Bumblebee first release (deepspeech desktop app server)

dsteinman · July 8, 2020, 5:02pm

I’ve released the first version of Bumblebee:

This is my attempt at creating a DeepSpeech electronjs app, and a websocket API for writing voice-controlled JavaScript apps.

The idea here is Bumblebee handles the troublesome stuff of installing and setting up DeepSpeech, handles the microphone, adds an “alexa” style hotword system (porcupine), and a text-to-speech system (mespeak). And together these systems can be treated as an always-available service that applications can use. No need to start and stop DeepSpeech as you’re writing an application - Bumblebee stays running in the background and your application communicates to it through a websocket API.

The API is very simple, as you can see in the hello world example:

github.com

jaxcore/bumblebee/blob/master/examples/helloworld/helloworld.js

const Bumblebee = require('jaxcore-bumblebee');

class HelloWorldApp extends Bumblebee.Application {
	constructor() {
		super(...arguments);
	}
	
	async loop() {
		this.console('Say "Hello World"');
		
		let recognition = await this.recognize();
		this.console(recognition);
		
		if (recognition.text === 'hello world') {
			await this.playSound('okay');
			await this.say('Hello World');
		}
		else {
			await this.playSound('error');
		}

This file has been truncated. show original

I think the really nice thing about having a shared base system like this is I can write a small voice app in one single JavaScript file, and just share that file, and be able to run it on another computer without having to install a new instance of DeepSpeech for each app.

i don’t have any sophisticated NLP/intent parsing going on here and I’m only using the pretrained English models. This release was mainly just to get the base system working and running/installing correctly on Mac, Linux, and Windows.

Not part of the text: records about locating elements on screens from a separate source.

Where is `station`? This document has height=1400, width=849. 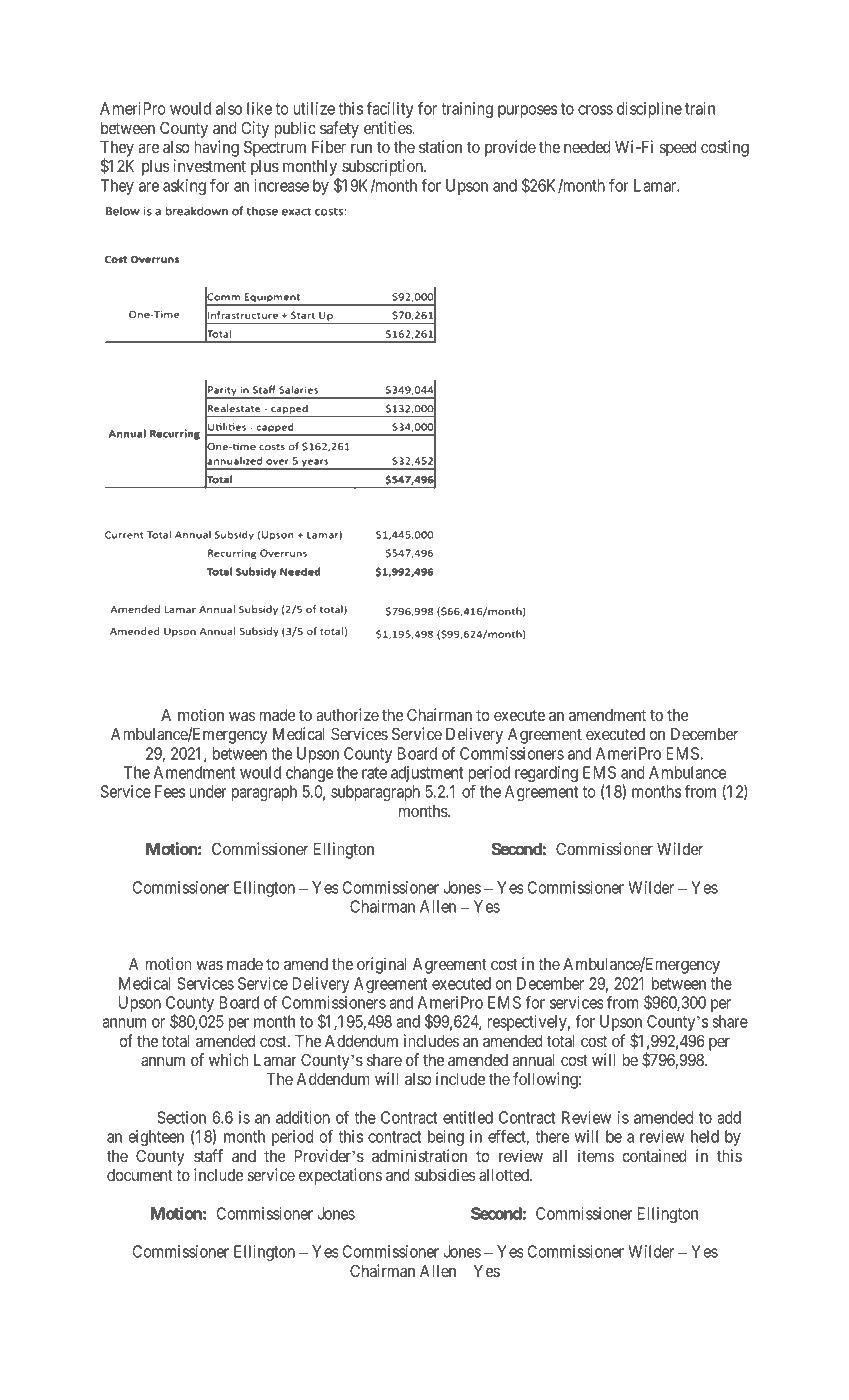 station is located at coordinates (440, 146).
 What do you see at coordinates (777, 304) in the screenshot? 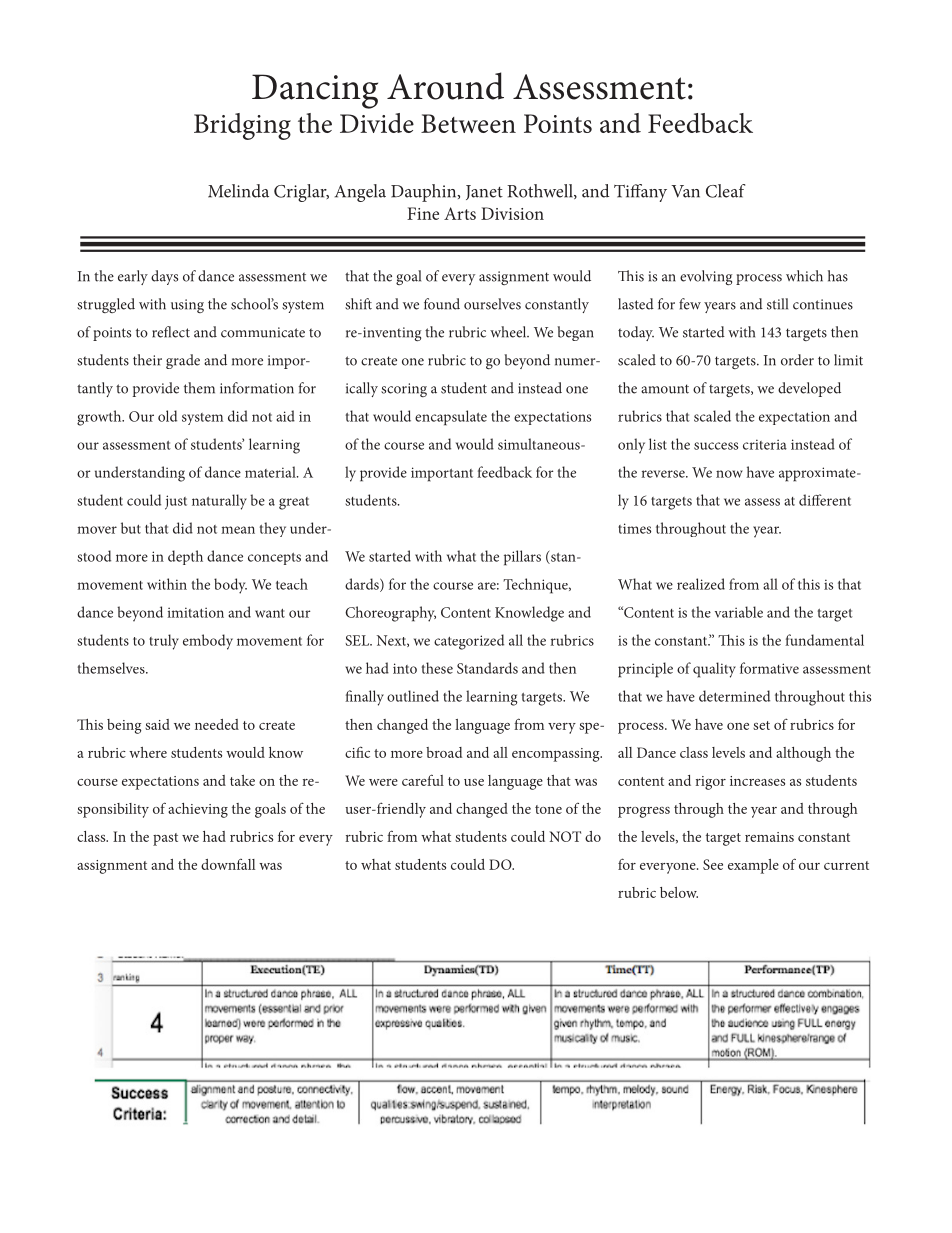
I see `still` at bounding box center [777, 304].
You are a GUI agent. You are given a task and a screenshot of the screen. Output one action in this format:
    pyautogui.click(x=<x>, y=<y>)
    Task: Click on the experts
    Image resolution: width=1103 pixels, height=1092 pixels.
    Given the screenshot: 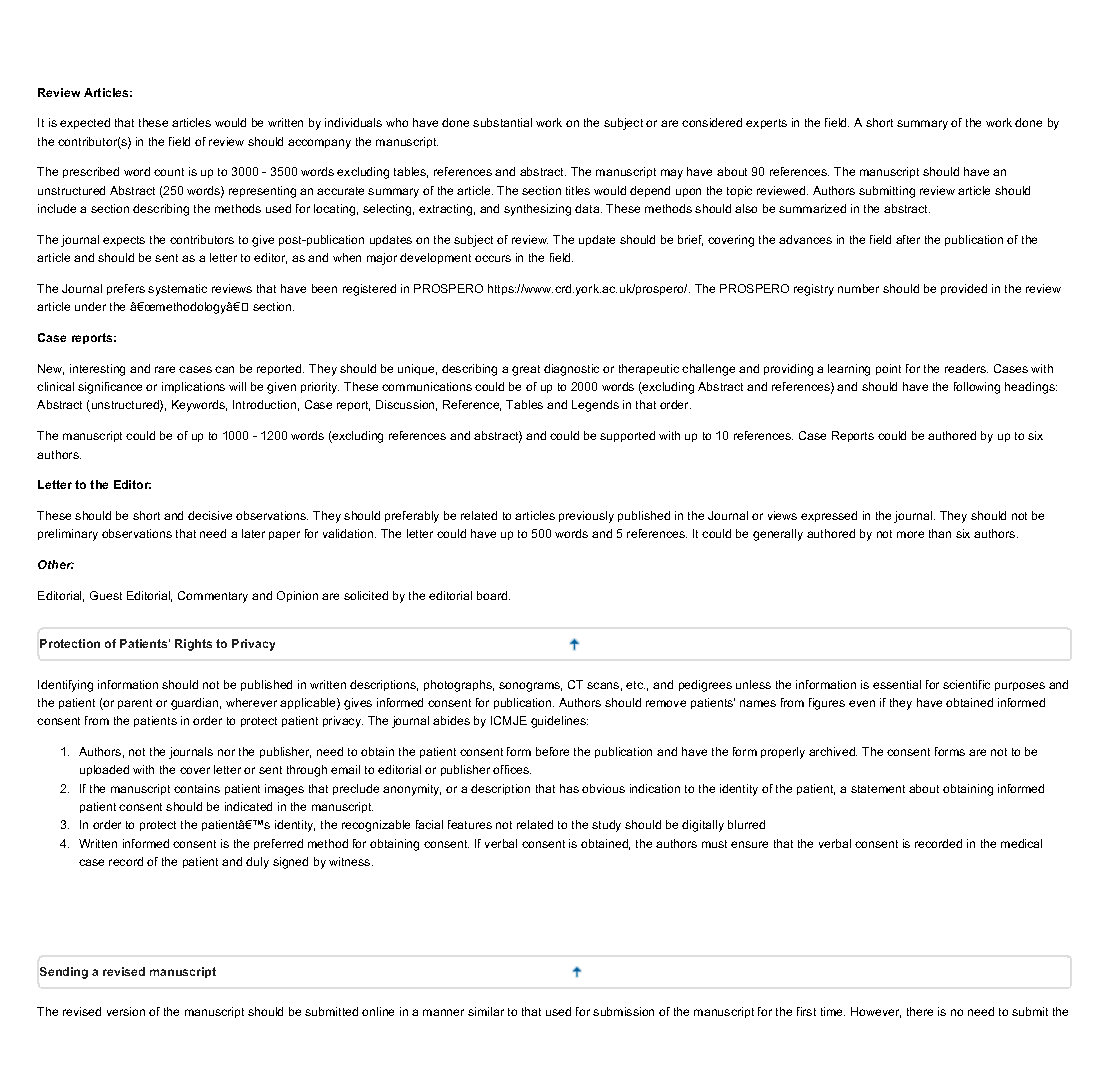 What is the action you would take?
    pyautogui.click(x=766, y=124)
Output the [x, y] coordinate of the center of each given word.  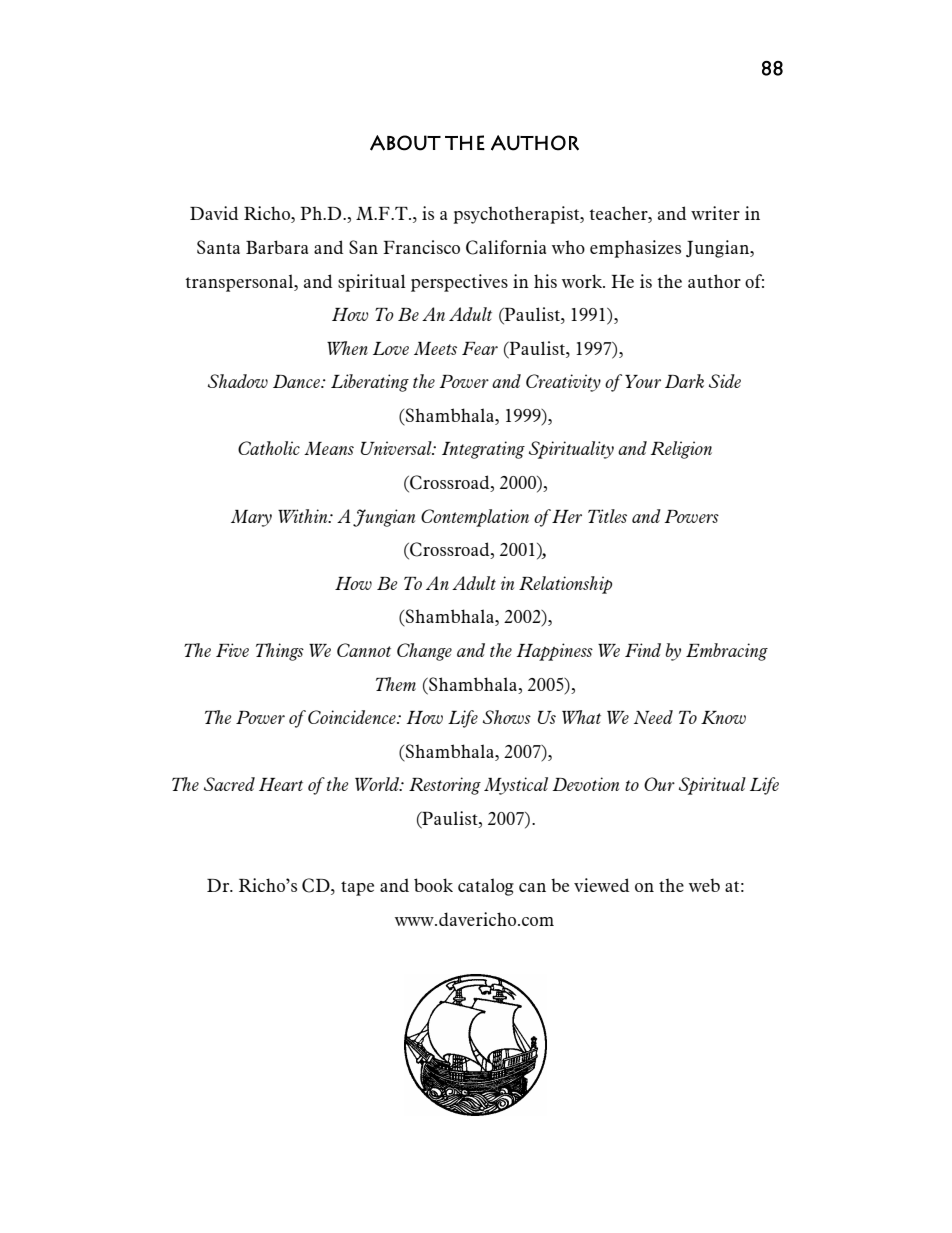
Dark [684, 381]
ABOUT [405, 143]
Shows [507, 717]
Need [653, 717]
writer [715, 213]
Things [280, 652]
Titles [607, 516]
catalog [486, 887]
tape [357, 888]
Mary [251, 518]
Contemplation [475, 518]
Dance [297, 381]
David [214, 213]
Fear [480, 348]
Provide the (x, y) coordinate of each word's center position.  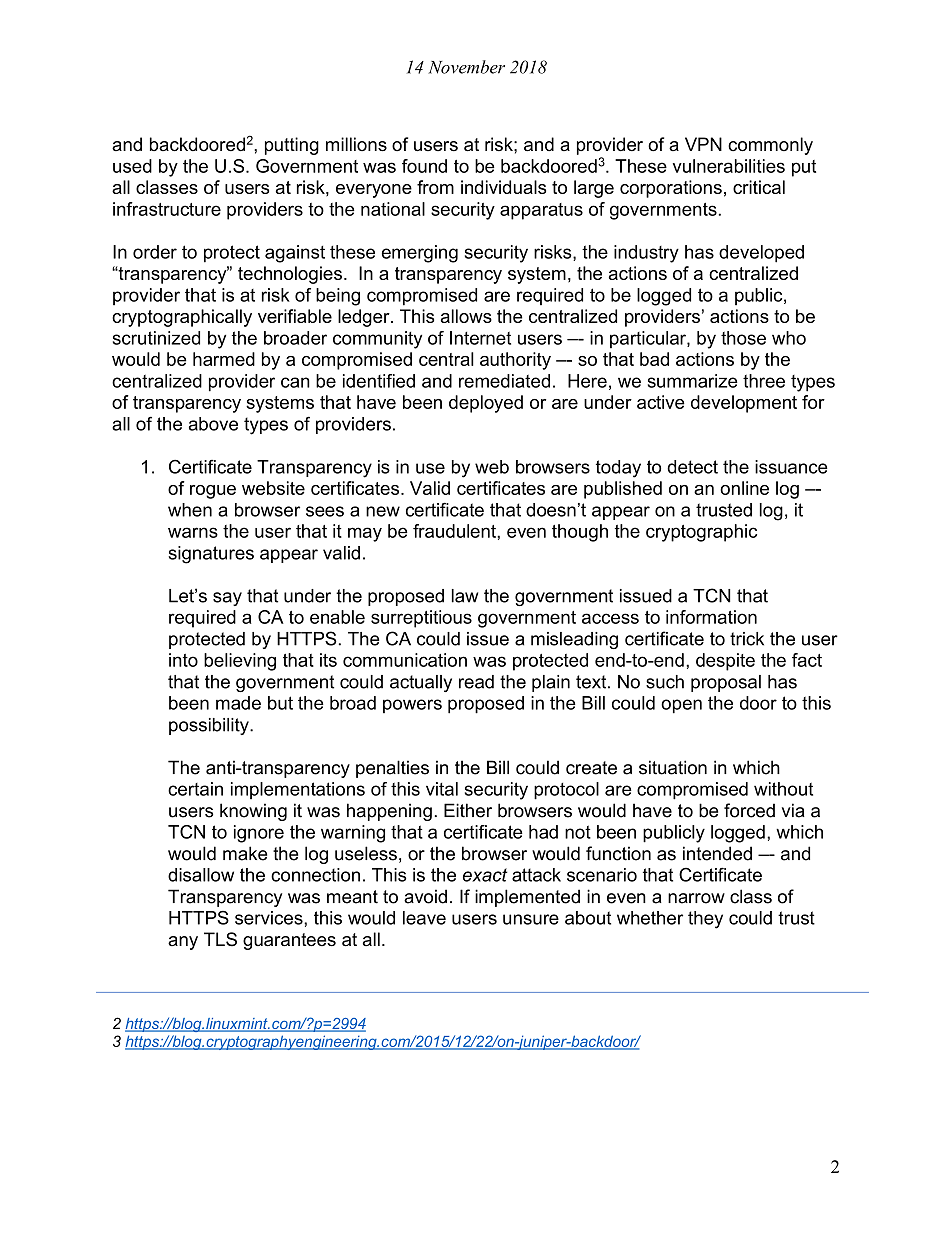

I don’t have an exact roadmap of where this project goes from here, but I have a lot of ideas for applications that I want to write. I’m primarily interested in voice-controlling pretty much everything – my computer, things around my home, and to build voice-controlled web applications.

I’d appreciate feedback – do other people find use in an API like this that handles all the stt/tts/hotword stuff leaving you to focus on what you want your “voice app” to do?

dan.bmh · July 10, 2020, 9:03am

In case you didn’t see it already (link), I made something similar, but in python. The project uses rasa for nlu parsing and automatically builds domain language models out of the installed skills for improved stt performance.

Maybe you can find some inspirations for your project there, you can find it here:

dsteinman · July 10, 2020, 12:16pm

Wow nice work. Yes, I’d definitely be interested in seeing your solution. I don’t have any NLP experience so I’m kind of starting from scratch. I don’t know of many JavaScript-centric tools for this, and ideally I need something that can work in a browser.